> [ACTIONS TO TAKE]:
- A) Reproduce the part of the passage on hemo-stimulating agents in mice between "In comparison with" and "the organ tissue.", inclusive.
- B) Carry on the passage on hemo-stimulating agents in mice from its last sentence.

> [SOURCE TEXT]:
*-*-*

In comparison with the CPh group, the treatment of mice by rG-CSF and FCS loaded into scaffolds or injected in solutions resulted in minimization of negative changes in the spleen morphology. This can be regarded either as a consequence of rapid restoration of the organ’s cellular composition or as a consequence of the protective effect of hemo-stimulating agents that prevented cellular depletion of the organ due to active stimulation of cell proliferation. Comparing the effect of the two hemo-stimulating agents, it should be noted that the use of rG-CSF contributed to the restoration of WBC concentrations in the spleen to a greater extent, whereas the effect of FCS resulted in equilibrium restoration of both WBC and RBC content in the organ tissue.

3. Discussion

The obtained results confirm previously published data on the hemo-stimulating activity of natural FCS extracted from the sea cucumber C. japonica, as well as its analogues extracted from other representatives of the sea cucumber, Psolus peronii and Holothuria nobilis [22,23]. According to this data, FCS solutions were injected subcutaneously 24 h after the end of the CPh course. This is a standard recommendation for the use of rG-CSF-based drugs for the reconstitution of hematopoiesis in patients after chemotherapy. In contrast, in the present study, hemo-stimulants, both loaded into scaffolds or used as solutions, were administered in mice immediately after the treatment with CPh. Nevertheless, the studies showed that FCS promotes balanced restoration of blood composition after the cytostatic course. Compared with rG-CSF, FCS had a similar safe effect on WBCs in the blood and spleen stroma. At the same time, the activity of FCS in stimulating the growth of RBCs in the spleen as well as neutrophils and platelets in the blood was slightly increased.

*-*-*

> [DATA SHOWN]:

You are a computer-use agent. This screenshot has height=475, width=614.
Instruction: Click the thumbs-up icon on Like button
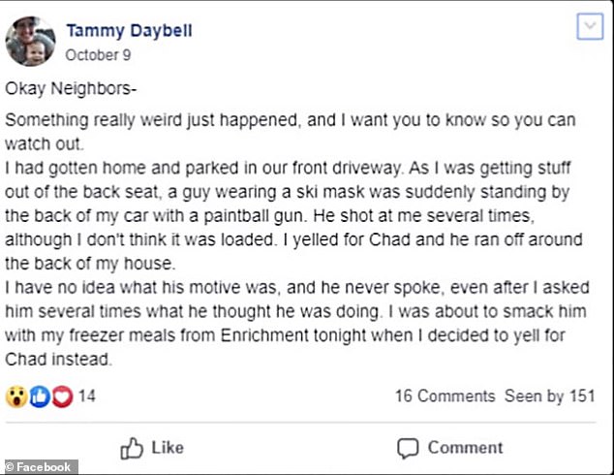132,448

*-*-*

> [ANSWERS TO THIS EXERCISE]:
- A)
In comparison with the CPh group, the treatment of mice by rG-CSF and FCS loaded into scaffolds or injected in solutions resulted in minimization of negative changes in the spleen morphology. This can be regarded either as a consequence of rapid restoration of the organ’s cellular composition or as a consequence of the protective effect of hemo-stimulating agents that prevented cellular depletion of the organ due to active stimulation of cell proliferation. Comparing the effect of the two hemo-stimulating agents, it should be noted that the use of rG-CSF contributed to the restoration of WBC concentrations in the spleen to a greater extent, whereas the effect of FCS resulted in equilibrium restoration of both WBC and RBC content in the organ tissue.

- B)
It is obvious that this result is determined by the partial similarity of the mechanism of therapeutic action of FCS and rG-CSF. The data obtained earlier show that both rG-CSF and sulfated polysaccharides, which include FCS extracted from sea cucumbers, inhibit the induction by cells of interleukin-6, which has an ambivalent effect on the immune system [22].

In comparison with subcutaneous injection of rG-CSF and FCS solutions, the implantation of a biodegradable scaffold loaded by active substances led to the prevention of pancytopenia. It resulted also in the restoration of platelet and hemoglobin concentrations in the mice blood, as well as maintaining the supply of RBCs and lymphocytes in the spleen. Since an increase in the concentration of Ki-67(+) cells was found in the bone marrow of mice with implanted scaffolds, it can be assumed that the delayed release of FCS and rG-CSF stimulated the proliferative potential of bone marrow hematopoietic cells, which was reduced after the CPh course. It is obvious that the mechanisms of stimulation of hematopoiesis by FCS and rG-CSF differ. As we have shown earlier, FSC stimulates the proliferation of stem hematopoietic cells (CD34+CD45+) and accordingly leads to the restoration of various links in hematopoiesis [22]. On the other hand, rG-CSF is the principal cytokine controlling neutrophil development and function [32].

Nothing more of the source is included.